* [Instructions for the task] Word-for-word transcription needed. Include every entry below but no pictures.

* [The data]
Segment Open

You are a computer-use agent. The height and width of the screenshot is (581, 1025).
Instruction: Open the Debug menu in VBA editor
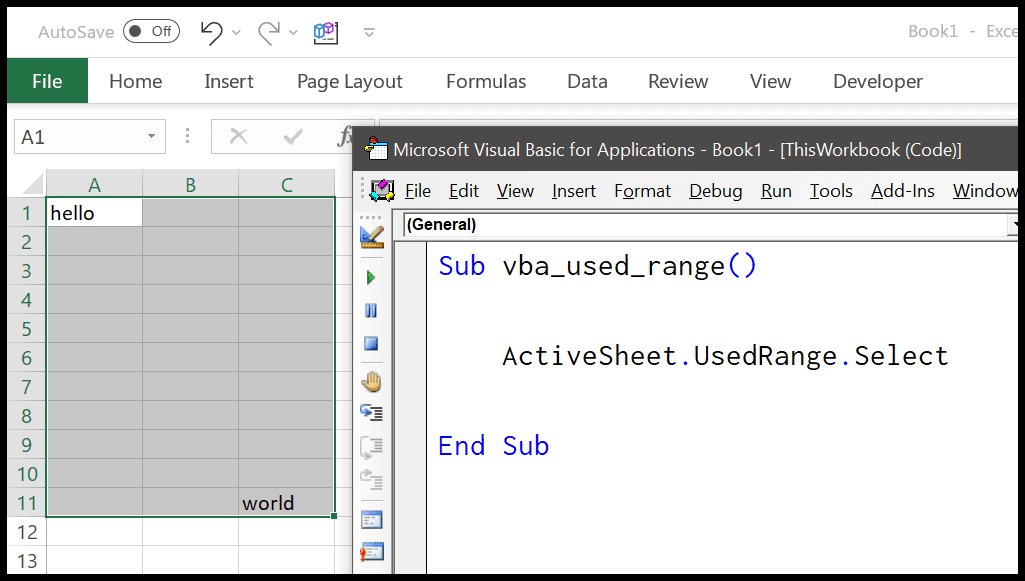click(x=715, y=191)
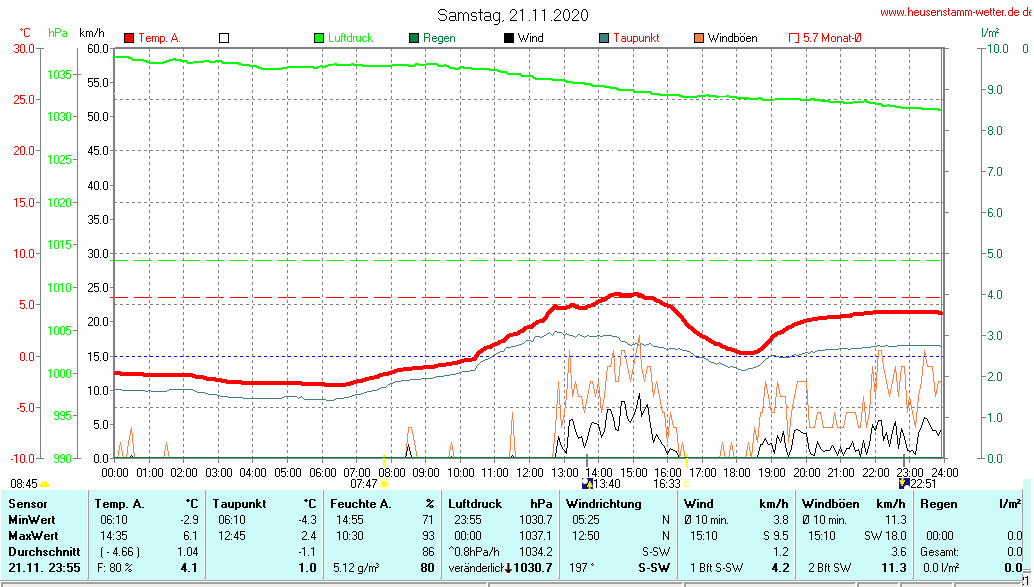Click the teal Taupunkt legend square
The image size is (1034, 587).
[x=604, y=38]
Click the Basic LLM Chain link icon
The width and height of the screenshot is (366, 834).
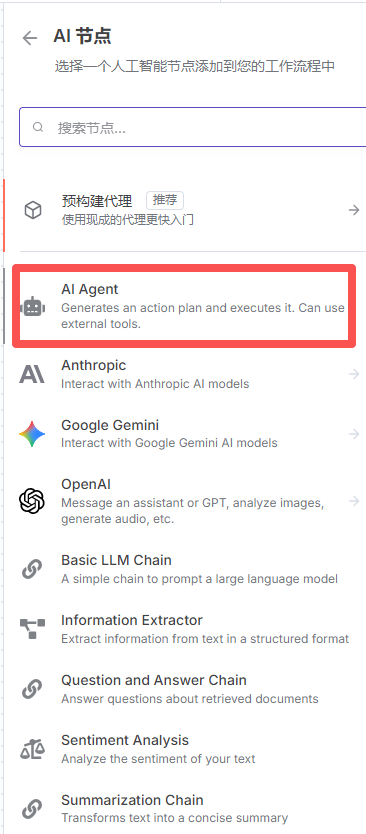[32, 569]
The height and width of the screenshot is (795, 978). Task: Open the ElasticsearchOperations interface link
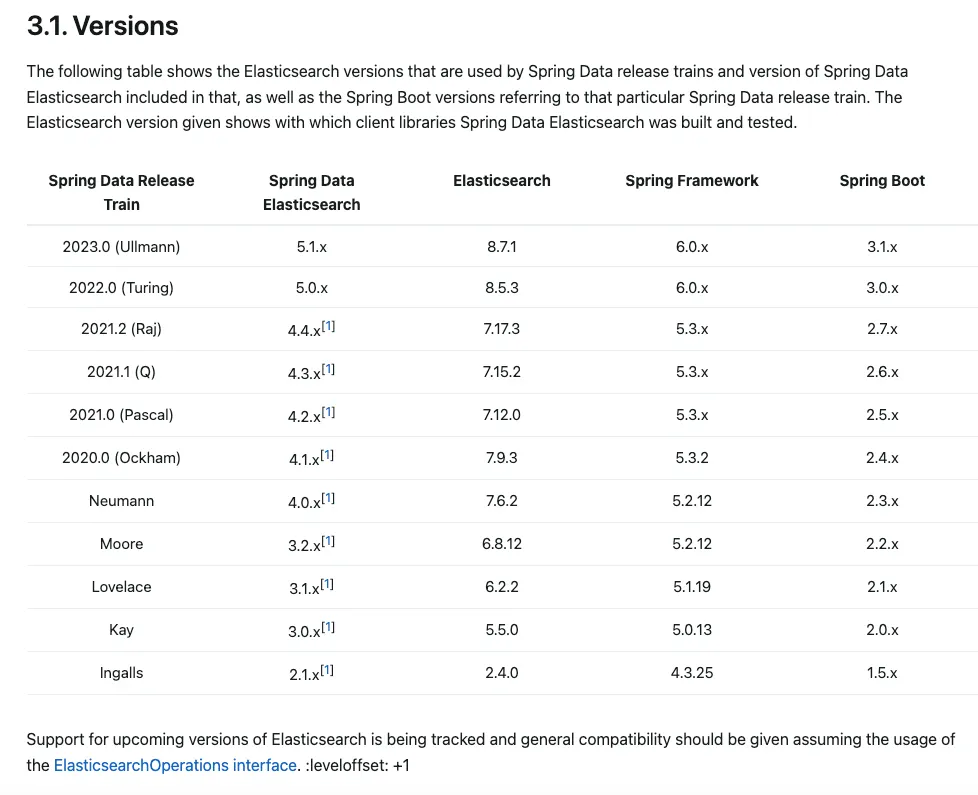pyautogui.click(x=175, y=765)
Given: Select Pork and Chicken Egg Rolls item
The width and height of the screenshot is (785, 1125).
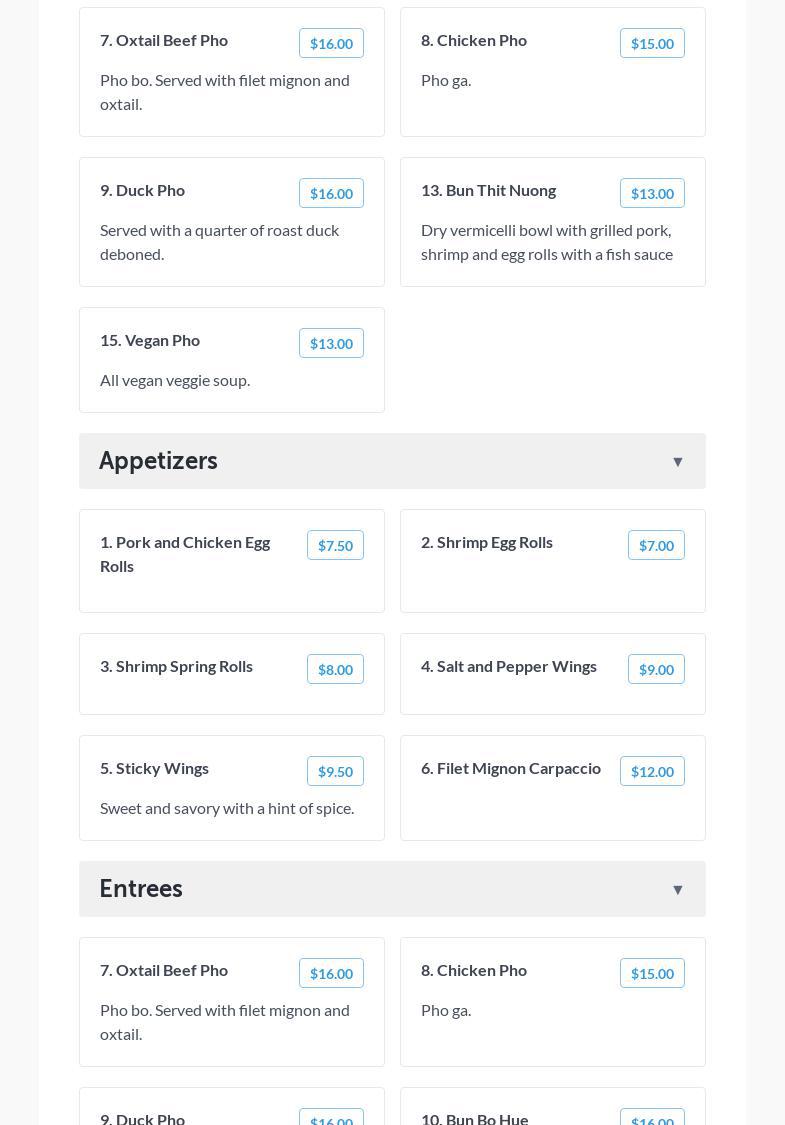Looking at the screenshot, I should click(x=185, y=554).
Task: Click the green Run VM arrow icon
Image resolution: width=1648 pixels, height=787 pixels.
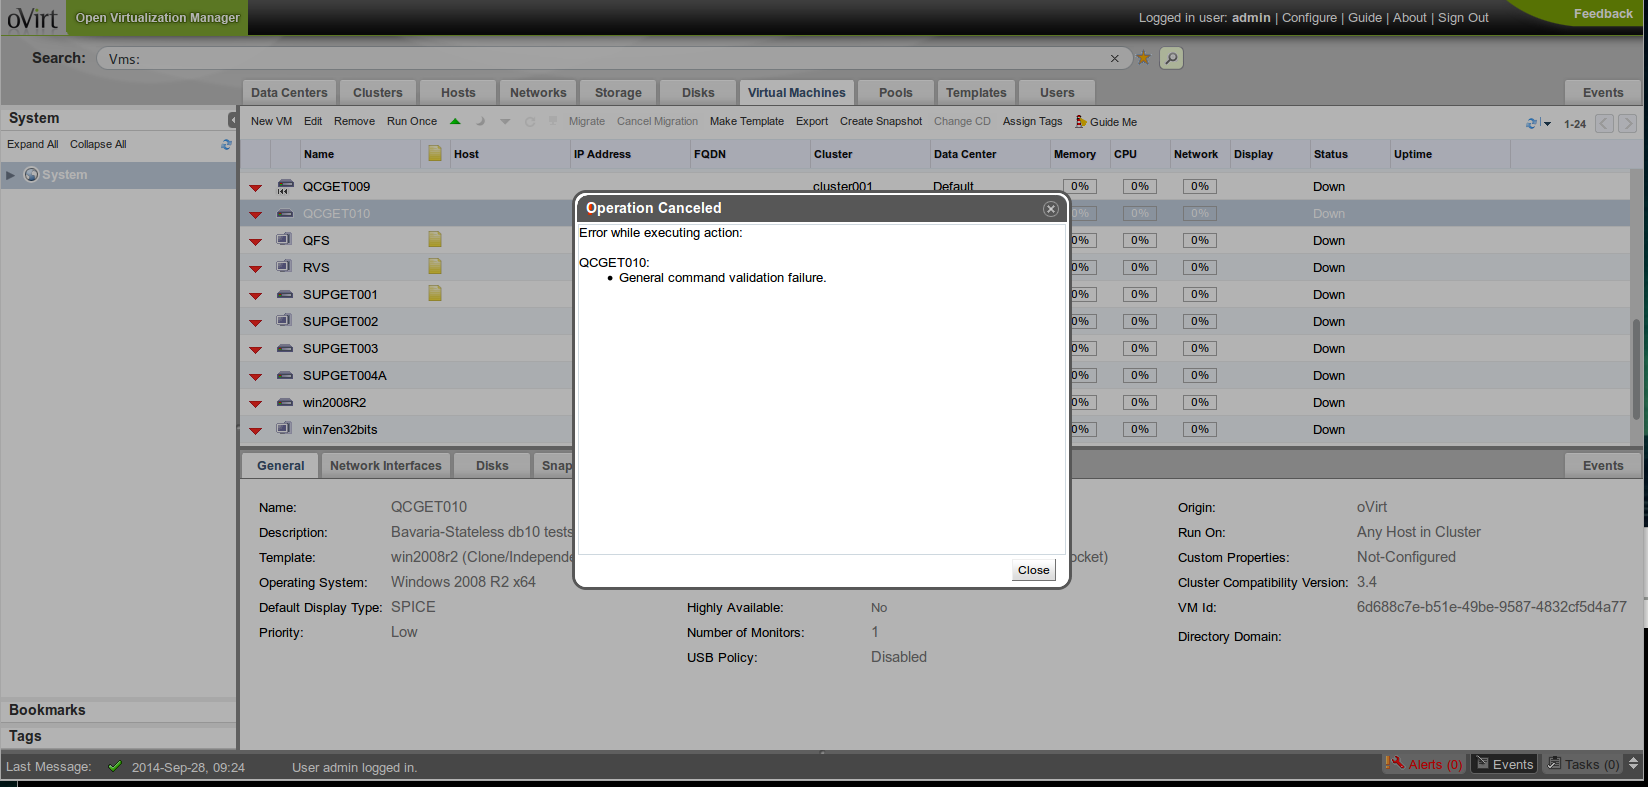Action: (455, 122)
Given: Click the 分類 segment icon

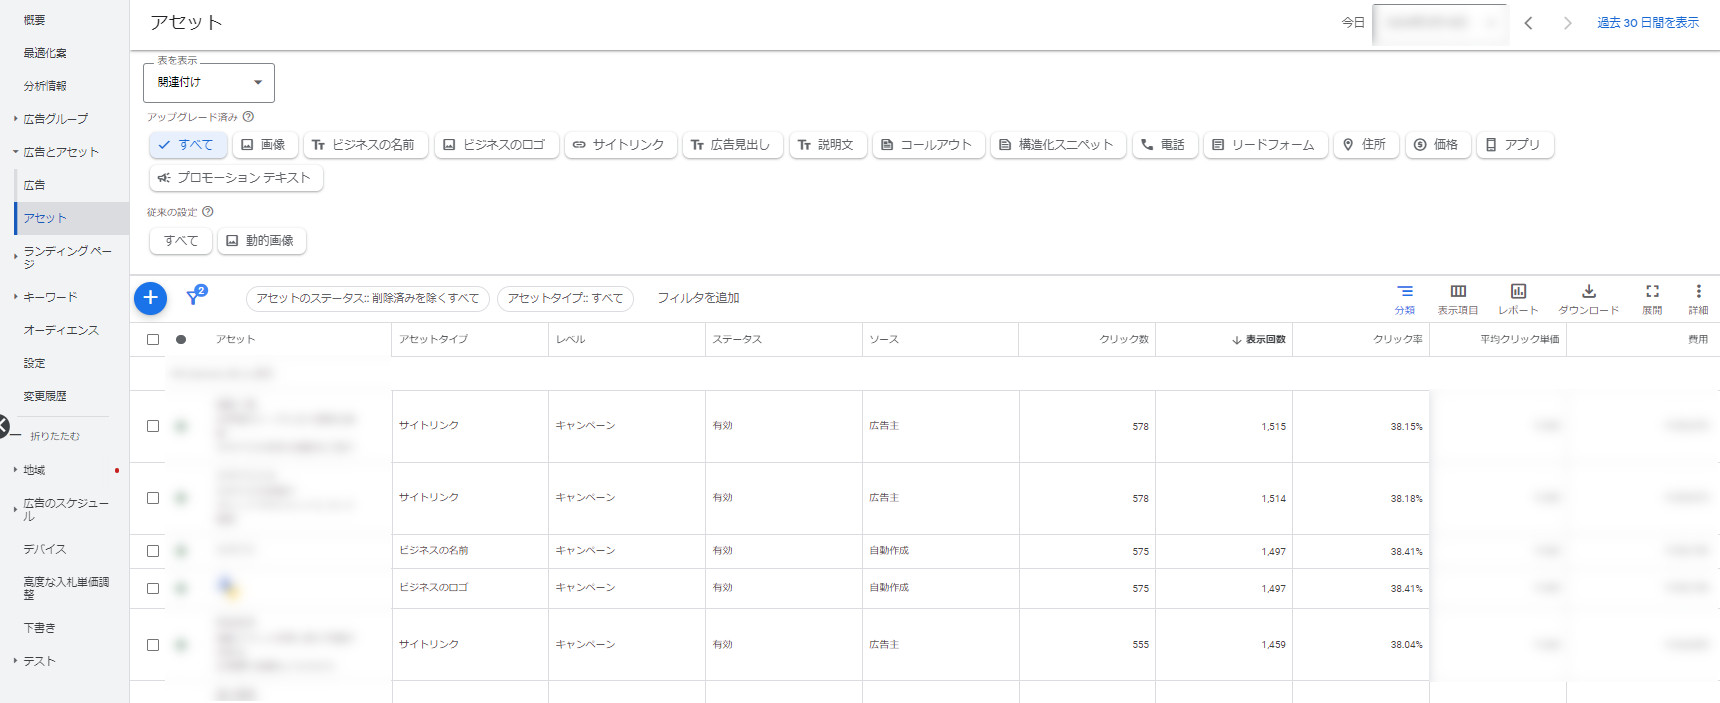Looking at the screenshot, I should tap(1405, 298).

Segment Closed

* [Exercise output]
You are a computer-use agent. The height and width of the screenshot is (581, 1025).
Instruction: Open the Debug menu in VBA editor
click(x=715, y=191)
Click the teal Taupunkt legend square
The image size is (1034, 587).
[x=604, y=38]
Click the Basic LLM Chain link icon
The width and height of the screenshot is (366, 834).
[32, 569]
The height and width of the screenshot is (795, 978). Task: Open the ElasticsearchOperations interface link
pyautogui.click(x=175, y=765)
Given: Select Pork and Chicken Egg Rolls item
The width and height of the screenshot is (785, 1125).
Looking at the screenshot, I should click(x=185, y=554).
Task: Click the green Run VM arrow icon
Image resolution: width=1648 pixels, height=787 pixels.
Action: (455, 122)
Given: Click the 分類 segment icon

Looking at the screenshot, I should tap(1405, 298).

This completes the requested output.